Rewrite the rows starting with the line containing "will click(x=1253, y=776)." and going on through the line containing "(x=1241, y=15)" as a JSON list of strings, one string per line, with blank lines left out.

### Data shown
(begin)
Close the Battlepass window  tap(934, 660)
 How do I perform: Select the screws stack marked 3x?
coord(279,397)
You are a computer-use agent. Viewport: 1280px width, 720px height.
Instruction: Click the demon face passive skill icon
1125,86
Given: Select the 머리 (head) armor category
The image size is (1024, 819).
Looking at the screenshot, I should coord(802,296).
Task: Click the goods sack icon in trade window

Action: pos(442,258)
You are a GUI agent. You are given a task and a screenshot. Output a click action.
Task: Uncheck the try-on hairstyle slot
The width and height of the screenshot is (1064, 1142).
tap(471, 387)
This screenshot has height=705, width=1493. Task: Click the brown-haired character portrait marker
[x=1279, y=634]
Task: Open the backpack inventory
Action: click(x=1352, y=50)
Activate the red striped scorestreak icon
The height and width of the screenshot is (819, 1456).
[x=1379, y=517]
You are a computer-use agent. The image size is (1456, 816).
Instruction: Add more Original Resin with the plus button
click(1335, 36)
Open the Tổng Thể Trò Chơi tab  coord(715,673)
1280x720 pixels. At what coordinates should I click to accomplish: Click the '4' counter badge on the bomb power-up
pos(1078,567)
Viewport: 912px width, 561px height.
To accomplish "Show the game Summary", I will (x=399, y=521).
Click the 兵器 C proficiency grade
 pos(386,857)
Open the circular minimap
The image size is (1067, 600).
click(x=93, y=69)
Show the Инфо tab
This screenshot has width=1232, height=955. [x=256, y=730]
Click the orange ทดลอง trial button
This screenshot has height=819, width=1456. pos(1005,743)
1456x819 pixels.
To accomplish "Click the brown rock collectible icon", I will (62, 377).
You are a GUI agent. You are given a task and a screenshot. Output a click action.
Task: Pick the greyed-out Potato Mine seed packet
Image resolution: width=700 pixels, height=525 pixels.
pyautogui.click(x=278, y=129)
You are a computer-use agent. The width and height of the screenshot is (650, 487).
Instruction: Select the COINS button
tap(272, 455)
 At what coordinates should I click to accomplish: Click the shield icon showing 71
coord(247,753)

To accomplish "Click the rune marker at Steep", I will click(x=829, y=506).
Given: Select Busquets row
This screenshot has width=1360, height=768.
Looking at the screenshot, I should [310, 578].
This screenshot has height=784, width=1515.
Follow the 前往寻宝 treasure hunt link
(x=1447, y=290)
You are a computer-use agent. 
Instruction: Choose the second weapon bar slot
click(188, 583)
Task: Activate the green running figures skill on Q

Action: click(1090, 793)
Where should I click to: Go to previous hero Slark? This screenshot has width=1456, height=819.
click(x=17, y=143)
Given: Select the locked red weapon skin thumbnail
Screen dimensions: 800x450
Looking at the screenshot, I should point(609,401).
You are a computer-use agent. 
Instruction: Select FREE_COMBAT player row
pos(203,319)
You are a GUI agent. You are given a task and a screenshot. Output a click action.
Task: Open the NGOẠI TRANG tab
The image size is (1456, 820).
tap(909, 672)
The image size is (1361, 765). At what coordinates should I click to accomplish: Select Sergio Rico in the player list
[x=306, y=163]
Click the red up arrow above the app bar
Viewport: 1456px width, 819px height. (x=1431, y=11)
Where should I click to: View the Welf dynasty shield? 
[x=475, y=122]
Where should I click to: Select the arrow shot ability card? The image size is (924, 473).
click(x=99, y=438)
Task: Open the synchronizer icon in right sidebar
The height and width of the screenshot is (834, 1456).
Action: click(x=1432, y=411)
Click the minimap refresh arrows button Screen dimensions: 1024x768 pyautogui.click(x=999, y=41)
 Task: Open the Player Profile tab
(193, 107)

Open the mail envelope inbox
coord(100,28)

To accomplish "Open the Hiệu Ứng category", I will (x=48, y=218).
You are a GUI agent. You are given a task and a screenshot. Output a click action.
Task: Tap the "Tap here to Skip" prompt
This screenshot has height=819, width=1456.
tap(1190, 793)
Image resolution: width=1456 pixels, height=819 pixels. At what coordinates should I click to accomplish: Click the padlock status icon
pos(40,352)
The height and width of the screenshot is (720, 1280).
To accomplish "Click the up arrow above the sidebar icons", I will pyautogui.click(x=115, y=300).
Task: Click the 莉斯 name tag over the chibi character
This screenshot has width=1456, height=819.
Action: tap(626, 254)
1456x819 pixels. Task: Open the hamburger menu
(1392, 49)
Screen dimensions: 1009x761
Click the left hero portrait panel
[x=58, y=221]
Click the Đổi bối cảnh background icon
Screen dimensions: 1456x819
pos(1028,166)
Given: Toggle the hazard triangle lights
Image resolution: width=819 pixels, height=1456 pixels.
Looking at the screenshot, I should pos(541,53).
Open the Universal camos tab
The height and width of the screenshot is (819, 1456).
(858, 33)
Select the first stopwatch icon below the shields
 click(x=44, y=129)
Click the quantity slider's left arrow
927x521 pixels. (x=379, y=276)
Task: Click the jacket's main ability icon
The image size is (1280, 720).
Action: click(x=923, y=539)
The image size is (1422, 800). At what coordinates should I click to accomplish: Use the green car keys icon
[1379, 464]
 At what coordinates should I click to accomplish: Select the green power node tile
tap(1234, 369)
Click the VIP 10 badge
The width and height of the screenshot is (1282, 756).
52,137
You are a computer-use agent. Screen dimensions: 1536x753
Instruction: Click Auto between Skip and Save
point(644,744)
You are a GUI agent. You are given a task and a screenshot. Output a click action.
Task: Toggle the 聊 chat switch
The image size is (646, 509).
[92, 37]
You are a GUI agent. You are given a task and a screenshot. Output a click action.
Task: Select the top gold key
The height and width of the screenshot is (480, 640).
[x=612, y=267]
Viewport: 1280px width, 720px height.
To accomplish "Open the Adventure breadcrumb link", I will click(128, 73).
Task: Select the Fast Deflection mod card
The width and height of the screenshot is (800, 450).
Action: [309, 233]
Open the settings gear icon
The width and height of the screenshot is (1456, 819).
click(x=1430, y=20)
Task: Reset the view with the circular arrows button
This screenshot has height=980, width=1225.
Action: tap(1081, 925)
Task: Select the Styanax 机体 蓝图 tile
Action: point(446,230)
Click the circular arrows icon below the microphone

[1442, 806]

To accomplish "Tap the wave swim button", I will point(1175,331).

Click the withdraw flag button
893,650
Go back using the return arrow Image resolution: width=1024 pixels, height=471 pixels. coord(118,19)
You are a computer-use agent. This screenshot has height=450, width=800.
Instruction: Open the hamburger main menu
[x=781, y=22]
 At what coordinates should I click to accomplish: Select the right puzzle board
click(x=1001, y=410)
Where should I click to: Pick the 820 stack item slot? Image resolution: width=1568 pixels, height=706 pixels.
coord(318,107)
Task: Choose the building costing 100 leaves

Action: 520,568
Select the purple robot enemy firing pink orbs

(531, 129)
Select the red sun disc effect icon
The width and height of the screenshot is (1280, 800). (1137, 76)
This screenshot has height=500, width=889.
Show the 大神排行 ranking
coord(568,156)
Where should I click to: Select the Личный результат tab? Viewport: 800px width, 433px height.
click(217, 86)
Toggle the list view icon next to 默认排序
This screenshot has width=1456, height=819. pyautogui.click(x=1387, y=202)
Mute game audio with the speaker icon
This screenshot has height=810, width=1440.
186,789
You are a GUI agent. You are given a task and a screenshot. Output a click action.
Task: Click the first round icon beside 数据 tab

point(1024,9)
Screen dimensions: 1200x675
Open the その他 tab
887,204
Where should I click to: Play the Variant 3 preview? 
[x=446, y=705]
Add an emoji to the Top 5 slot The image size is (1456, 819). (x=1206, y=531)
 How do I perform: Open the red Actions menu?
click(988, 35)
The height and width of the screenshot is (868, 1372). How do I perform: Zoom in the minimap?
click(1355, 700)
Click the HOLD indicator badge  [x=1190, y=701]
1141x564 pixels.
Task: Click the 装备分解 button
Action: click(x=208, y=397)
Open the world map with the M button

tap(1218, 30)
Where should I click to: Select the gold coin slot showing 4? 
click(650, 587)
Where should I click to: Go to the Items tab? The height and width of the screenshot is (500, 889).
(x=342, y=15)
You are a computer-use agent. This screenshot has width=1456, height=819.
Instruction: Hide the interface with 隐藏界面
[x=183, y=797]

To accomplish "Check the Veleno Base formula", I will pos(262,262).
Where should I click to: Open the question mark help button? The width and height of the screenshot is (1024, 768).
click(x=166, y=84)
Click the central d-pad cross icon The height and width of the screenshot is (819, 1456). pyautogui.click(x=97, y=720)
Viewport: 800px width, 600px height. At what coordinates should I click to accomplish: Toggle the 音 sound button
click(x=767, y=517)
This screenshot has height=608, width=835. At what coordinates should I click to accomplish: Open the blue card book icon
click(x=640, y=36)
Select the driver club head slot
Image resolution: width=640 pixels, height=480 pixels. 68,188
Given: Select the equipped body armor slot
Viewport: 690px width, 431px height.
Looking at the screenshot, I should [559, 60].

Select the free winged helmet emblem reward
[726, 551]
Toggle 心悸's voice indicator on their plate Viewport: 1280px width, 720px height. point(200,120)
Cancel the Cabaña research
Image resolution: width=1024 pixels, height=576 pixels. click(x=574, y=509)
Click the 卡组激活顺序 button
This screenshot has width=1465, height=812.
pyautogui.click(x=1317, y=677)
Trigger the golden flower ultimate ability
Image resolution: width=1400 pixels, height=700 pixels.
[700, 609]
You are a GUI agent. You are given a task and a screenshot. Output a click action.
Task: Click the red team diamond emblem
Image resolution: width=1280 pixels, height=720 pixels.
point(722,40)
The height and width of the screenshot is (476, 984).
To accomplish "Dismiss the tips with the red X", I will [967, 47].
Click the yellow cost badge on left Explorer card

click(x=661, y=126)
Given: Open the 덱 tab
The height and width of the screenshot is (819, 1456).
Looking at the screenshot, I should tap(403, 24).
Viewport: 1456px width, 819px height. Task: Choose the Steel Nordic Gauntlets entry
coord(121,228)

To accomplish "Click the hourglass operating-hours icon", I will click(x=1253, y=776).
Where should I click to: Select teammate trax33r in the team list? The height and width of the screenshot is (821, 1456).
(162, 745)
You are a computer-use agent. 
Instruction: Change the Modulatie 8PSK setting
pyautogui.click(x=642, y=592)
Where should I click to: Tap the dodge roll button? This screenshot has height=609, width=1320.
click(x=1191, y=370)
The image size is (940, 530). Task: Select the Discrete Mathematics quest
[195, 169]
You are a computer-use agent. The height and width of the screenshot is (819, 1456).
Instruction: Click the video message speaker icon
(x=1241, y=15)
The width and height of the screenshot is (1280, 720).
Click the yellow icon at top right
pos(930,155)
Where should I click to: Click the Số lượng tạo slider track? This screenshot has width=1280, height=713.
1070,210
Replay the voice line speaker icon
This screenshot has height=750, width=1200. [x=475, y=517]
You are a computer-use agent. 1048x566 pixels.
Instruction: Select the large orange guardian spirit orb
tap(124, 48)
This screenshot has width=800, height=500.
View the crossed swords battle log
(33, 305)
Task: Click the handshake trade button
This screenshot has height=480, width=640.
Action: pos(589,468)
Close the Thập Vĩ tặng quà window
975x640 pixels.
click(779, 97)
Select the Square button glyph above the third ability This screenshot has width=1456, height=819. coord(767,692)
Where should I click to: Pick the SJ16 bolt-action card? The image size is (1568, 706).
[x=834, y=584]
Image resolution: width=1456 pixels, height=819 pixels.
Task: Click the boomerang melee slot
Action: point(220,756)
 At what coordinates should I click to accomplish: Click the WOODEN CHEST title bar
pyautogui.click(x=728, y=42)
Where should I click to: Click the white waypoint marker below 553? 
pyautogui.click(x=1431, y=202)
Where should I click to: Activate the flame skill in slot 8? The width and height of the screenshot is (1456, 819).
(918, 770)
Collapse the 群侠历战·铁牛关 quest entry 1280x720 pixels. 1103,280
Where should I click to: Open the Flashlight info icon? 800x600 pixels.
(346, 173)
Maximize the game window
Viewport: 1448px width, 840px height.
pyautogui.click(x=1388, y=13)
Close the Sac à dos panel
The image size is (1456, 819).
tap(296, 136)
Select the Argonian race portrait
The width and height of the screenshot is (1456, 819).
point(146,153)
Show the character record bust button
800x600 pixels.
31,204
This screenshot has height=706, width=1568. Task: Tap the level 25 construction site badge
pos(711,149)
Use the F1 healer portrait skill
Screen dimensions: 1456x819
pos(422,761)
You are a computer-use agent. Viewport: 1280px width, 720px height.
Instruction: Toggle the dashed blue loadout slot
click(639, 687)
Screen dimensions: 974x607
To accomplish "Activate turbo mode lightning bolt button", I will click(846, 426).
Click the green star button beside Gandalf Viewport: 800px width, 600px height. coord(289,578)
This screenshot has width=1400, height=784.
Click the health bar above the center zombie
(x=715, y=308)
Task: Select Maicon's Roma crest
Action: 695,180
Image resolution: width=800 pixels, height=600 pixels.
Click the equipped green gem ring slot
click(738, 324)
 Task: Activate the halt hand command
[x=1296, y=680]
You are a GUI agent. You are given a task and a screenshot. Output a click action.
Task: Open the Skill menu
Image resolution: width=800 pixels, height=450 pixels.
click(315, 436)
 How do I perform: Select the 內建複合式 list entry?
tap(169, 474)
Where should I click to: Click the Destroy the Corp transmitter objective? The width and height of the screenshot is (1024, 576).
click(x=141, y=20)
(end)
### Answer to the exercise
[
  "To accomplish \"Click the hourglass operating-hours icon\", I will click(x=1253, y=776).",
  "Where should I click to: Select teammate trax33r in the team list? The height and width of the screenshot is (821, 1456).",
  "(162, 745)",
  "You are a computer-use agent. ",
  "Instruction: Change the Modulatie 8PSK setting",
  "pyautogui.click(x=642, y=592)",
  "Where should I click to: Tap the dodge roll button? This screenshot has height=609, width=1320.",
  "click(x=1191, y=370)",
  "The image size is (940, 530). Task: Select the Discrete Mathematics quest",
  "[195, 169]",
  "You are a computer-use agent. The height and width of the screenshot is (819, 1456).",
  "Instruction: Click the video message speaker icon",
  "(x=1241, y=15)"
]